Description of the task:
Rewrite the items below, changing every occurrence of "Where should I click to" to "Where do I click to" and leaving all other text unchanged.

═════ Records to process

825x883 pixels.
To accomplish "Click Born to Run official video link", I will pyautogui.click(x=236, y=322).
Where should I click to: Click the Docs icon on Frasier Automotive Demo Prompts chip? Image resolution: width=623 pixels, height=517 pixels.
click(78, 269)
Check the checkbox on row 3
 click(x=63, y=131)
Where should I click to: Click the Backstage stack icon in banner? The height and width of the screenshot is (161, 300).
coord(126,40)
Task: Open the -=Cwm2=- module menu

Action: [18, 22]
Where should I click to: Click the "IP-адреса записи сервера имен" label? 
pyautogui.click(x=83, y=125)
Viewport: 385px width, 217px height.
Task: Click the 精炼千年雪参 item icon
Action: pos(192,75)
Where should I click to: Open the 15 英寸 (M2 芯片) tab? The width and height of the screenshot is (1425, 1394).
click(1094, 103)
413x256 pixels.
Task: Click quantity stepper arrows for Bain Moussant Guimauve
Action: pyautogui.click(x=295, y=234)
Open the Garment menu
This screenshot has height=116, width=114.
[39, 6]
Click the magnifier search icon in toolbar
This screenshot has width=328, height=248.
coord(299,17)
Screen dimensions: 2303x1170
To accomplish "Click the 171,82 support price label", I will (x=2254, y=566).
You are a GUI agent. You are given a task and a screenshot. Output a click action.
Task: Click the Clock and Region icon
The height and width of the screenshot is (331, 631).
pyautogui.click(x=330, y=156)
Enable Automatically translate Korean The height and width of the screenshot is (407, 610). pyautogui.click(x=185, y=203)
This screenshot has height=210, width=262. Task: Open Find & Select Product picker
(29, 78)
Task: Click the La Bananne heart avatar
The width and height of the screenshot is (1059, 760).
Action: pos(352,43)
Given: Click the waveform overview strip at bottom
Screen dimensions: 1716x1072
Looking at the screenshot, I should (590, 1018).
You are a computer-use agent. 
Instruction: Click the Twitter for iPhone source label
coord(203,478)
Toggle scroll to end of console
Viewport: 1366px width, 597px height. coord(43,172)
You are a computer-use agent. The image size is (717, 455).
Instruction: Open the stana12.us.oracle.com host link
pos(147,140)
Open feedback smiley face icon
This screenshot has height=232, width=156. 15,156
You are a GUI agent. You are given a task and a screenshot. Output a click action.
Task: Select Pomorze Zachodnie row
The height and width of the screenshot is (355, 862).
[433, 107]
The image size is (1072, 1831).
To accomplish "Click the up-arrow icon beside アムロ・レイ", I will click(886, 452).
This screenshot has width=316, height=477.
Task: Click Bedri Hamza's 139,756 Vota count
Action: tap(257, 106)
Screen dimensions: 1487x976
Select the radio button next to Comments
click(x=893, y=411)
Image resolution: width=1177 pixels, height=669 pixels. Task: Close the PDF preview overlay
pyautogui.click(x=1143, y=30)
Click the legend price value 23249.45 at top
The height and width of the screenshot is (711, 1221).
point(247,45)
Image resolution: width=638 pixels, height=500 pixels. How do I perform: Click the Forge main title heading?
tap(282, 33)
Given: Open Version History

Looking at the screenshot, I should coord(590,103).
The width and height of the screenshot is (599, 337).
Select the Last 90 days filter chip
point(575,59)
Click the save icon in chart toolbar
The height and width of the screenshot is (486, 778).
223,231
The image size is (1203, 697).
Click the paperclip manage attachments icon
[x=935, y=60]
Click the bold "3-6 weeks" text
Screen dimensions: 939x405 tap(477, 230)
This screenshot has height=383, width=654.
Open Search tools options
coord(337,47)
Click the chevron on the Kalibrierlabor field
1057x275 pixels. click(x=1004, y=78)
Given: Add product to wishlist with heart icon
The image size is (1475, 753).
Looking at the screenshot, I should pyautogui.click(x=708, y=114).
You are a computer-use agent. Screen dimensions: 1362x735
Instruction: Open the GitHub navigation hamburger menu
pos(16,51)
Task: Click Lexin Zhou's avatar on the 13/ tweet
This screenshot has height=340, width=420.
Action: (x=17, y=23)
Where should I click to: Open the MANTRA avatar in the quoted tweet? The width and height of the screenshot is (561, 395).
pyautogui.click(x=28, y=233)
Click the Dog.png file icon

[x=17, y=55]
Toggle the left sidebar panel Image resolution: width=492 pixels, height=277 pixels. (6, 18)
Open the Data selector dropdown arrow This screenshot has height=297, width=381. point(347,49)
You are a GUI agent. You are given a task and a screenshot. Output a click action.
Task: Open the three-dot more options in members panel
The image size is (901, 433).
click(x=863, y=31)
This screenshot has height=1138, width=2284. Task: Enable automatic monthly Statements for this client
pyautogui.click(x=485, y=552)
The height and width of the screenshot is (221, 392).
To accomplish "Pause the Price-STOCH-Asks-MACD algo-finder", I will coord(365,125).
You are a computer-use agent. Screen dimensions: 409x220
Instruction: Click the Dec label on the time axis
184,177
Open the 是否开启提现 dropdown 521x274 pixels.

══════════

Task answer:
825x883 pixels.
To accomplish "Click Born to Run official video link", I will pyautogui.click(x=236, y=322).
Where do I click to: Click the Docs icon on Frasier Automotive Demo Prompts chip? Image resolution: width=623 pixels, height=517 pixels.
click(78, 269)
Check the checkbox on row 3
 click(x=63, y=131)
Where do I click to: Click the Backstage stack icon in banner? The height and width of the screenshot is (161, 300).
coord(126,40)
Task: Open the -=Cwm2=- module menu

Action: [18, 22]
Where do I click to: Click the "IP-адреса записи сервера имен" label? 
pyautogui.click(x=83, y=125)
Viewport: 385px width, 217px height.
Task: Click the 精炼千年雪参 item icon
Action: pos(192,75)
Where do I click to: Open the 15 英寸 (M2 芯片) tab? The width and height of the screenshot is (1425, 1394).
click(1094, 103)
413x256 pixels.
Task: Click quantity stepper arrows for Bain Moussant Guimauve
Action: pyautogui.click(x=295, y=234)
Open the Garment menu
This screenshot has height=116, width=114.
[39, 6]
Click the magnifier search icon in toolbar
This screenshot has width=328, height=248.
coord(299,17)
Screen dimensions: 2303x1170
To accomplish "Click the 171,82 support price label", I will (x=2254, y=566).
You are a GUI agent. You are given a task and a screenshot. Output a click action.
Task: Click the Clock and Region icon
The height and width of the screenshot is (331, 631).
pyautogui.click(x=330, y=156)
Enable Automatically translate Korean The height and width of the screenshot is (407, 610). pyautogui.click(x=185, y=203)
This screenshot has height=210, width=262. Task: Open Find & Select Product picker
(29, 78)
Task: Click the La Bananne heart avatar
The width and height of the screenshot is (1059, 760).
Action: pos(352,43)
Given: Click the waveform overview strip at bottom
Screen dimensions: 1716x1072
Looking at the screenshot, I should (590, 1018).
You are a computer-use agent. 
Instruction: Click the Twitter for iPhone source label
coord(203,478)
Toggle scroll to end of console
Viewport: 1366px width, 597px height. coord(43,172)
You are a computer-use agent. The image size is (717, 455).
Instruction: Open the stana12.us.oracle.com host link
pos(147,140)
Open feedback smiley face icon
This screenshot has height=232, width=156. 15,156
You are a GUI agent. You are given a task and a screenshot. Output a click action.
Task: Select Pomorze Zachodnie row
The height and width of the screenshot is (355, 862).
[433, 107]
The image size is (1072, 1831).
To accomplish "Click the up-arrow icon beside アムロ・レイ", I will click(886, 452).
This screenshot has width=316, height=477.
Task: Click Bedri Hamza's 139,756 Vota count
Action: tap(257, 106)
Screen dimensions: 1487x976
Select the radio button next to Comments
click(x=893, y=411)
Image resolution: width=1177 pixels, height=669 pixels. Task: Close the PDF preview overlay
pyautogui.click(x=1143, y=30)
Click the legend price value 23249.45 at top
The height and width of the screenshot is (711, 1221).
point(247,45)
Image resolution: width=638 pixels, height=500 pixels. How do I perform: Click the Forge main title heading?
tap(282, 33)
Given: Open Version History

Looking at the screenshot, I should coord(590,103).
The width and height of the screenshot is (599, 337).
Select the Last 90 days filter chip
point(575,59)
Click the save icon in chart toolbar
The height and width of the screenshot is (486, 778).
223,231
The image size is (1203, 697).
Click the paperclip manage attachments icon
[x=935, y=60]
Click the bold "3-6 weeks" text
Screen dimensions: 939x405 tap(477, 230)
This screenshot has height=383, width=654.
Open Search tools options
coord(337,47)
Click the chevron on the Kalibrierlabor field
1057x275 pixels. click(x=1004, y=78)
Given: Add product to wishlist with heart icon
The image size is (1475, 753).
Looking at the screenshot, I should pyautogui.click(x=708, y=114).
You are a computer-use agent. Screen dimensions: 1362x735
Instruction: Open the GitHub navigation hamburger menu
pos(16,51)
Task: Click Lexin Zhou's avatar on the 13/ tweet
This screenshot has height=340, width=420.
Action: (x=17, y=23)
Where do I click to: Open the MANTRA avatar in the quoted tweet? The width and height of the screenshot is (561, 395).
pyautogui.click(x=28, y=233)
Click the Dog.png file icon

[x=17, y=55]
Toggle the left sidebar panel Image resolution: width=492 pixels, height=277 pixels. (6, 18)
Open the Data selector dropdown arrow This screenshot has height=297, width=381. point(347,49)
You are a GUI agent. You are given a task and a screenshot. Output a click action.
Task: Open the three-dot more options in members panel
The image size is (901, 433).
click(x=863, y=31)
This screenshot has height=1138, width=2284. Task: Enable automatic monthly Statements for this client
pyautogui.click(x=485, y=552)
The height and width of the screenshot is (221, 392).
To accomplish "Pause the Price-STOCH-Asks-MACD algo-finder", I will coord(365,125).
You are a computer-use agent. Screen dimensions: 409x220
Instruction: Click the Dec label on the time axis
184,177
Open the 是否开启提现 dropdown 521x274 pixels.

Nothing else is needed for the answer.